Input records: Begin

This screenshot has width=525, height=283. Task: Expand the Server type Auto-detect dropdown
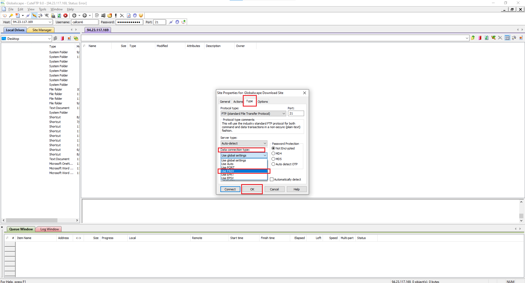(244, 143)
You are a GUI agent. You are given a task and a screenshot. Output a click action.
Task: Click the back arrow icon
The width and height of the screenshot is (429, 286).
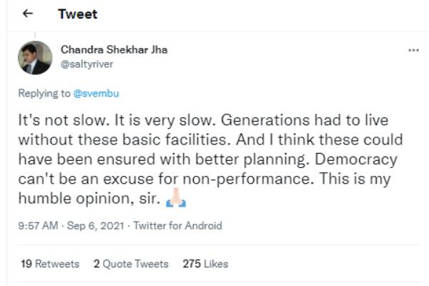[28, 14]
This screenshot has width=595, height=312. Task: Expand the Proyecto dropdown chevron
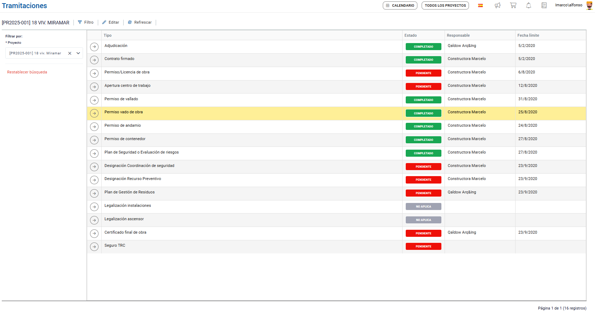click(78, 53)
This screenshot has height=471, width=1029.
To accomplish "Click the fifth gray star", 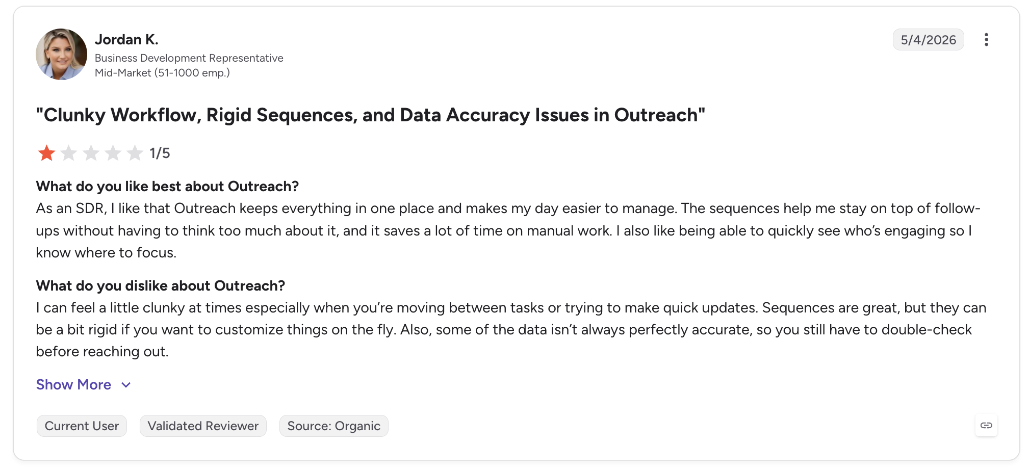I will click(x=135, y=153).
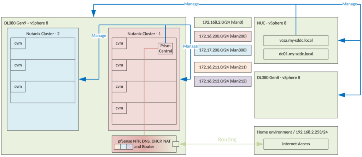Click the 172.16.212.0/24 (vlan212) label
The image size is (362, 157).
coord(222,81)
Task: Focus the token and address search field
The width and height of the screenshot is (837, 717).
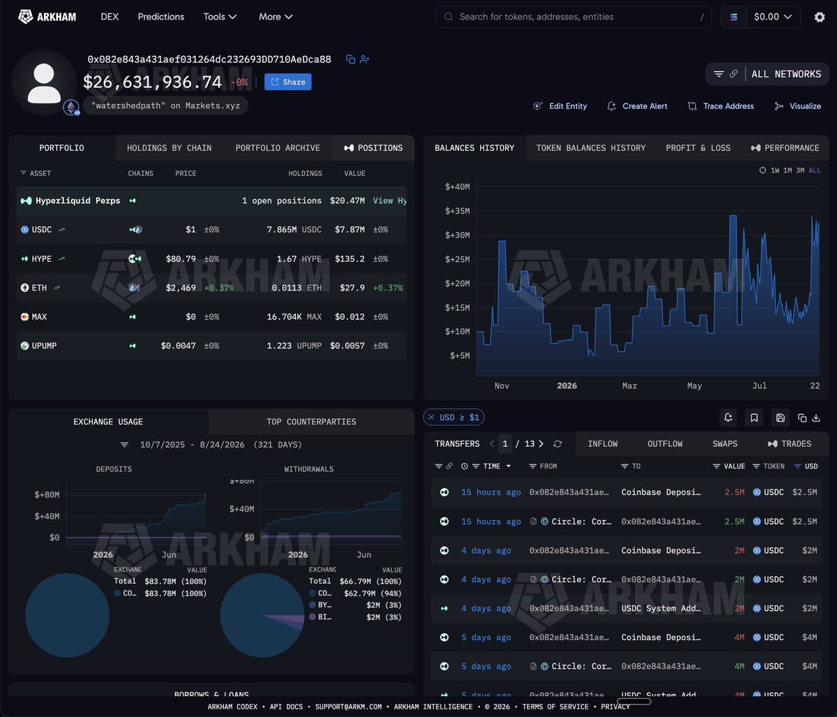Action: tap(573, 17)
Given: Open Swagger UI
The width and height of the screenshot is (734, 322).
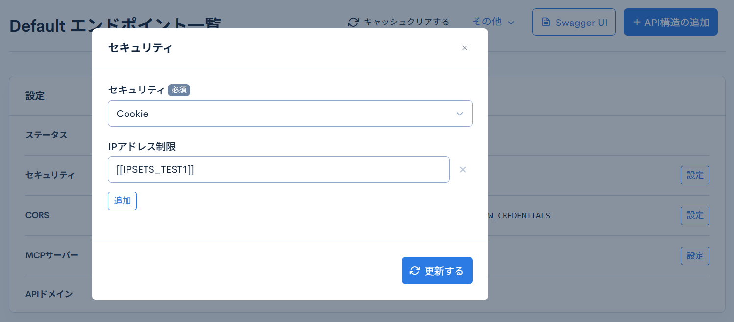Looking at the screenshot, I should [574, 22].

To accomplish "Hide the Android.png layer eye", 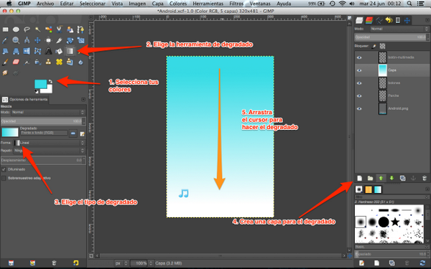I will point(359,109).
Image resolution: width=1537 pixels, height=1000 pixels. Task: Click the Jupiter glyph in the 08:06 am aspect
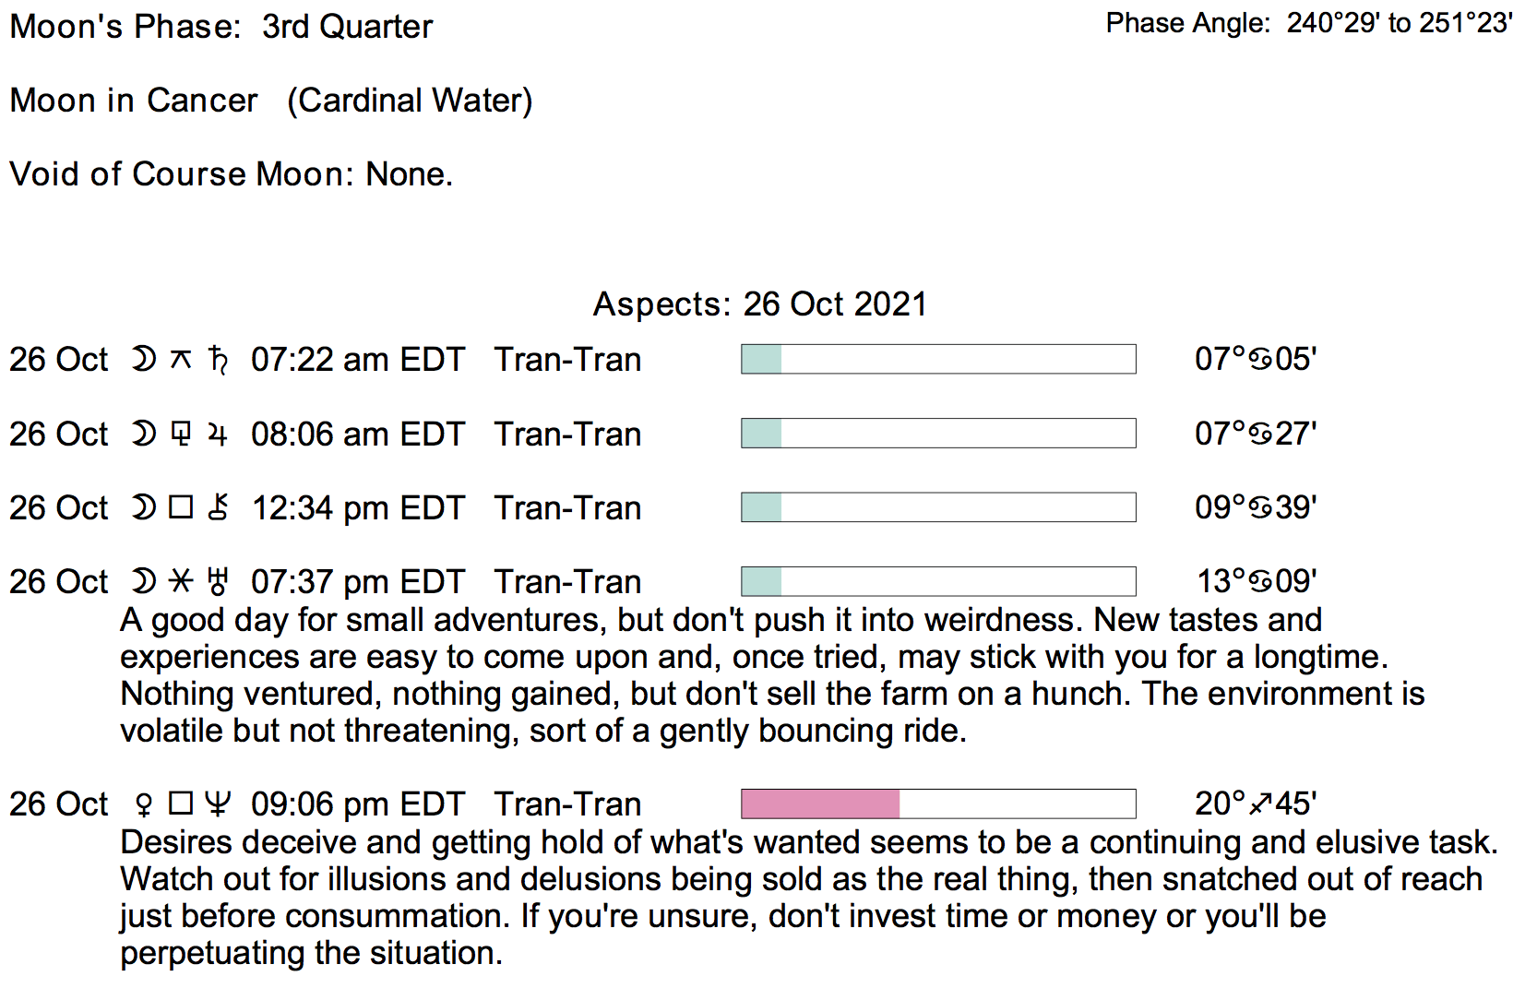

Input records: End

"This screenshot has height=471, width=1029." marks the last line to keep. Retype every line from the start of the entries through that one, exactly, and drop the pictures.

Completed task
This screenshot has width=525, height=283. Task: Expand the Server type Auto-detect dropdown
(244, 143)
You are a GUI agent. You are given a task and a screenshot. Output a click action.
Task: Click the back arrow icon
The width and height of the screenshot is (429, 286).
[28, 14]
This screenshot has width=595, height=312. Task: Expand the Proyecto dropdown chevron
click(78, 53)
This screenshot has height=471, width=1029.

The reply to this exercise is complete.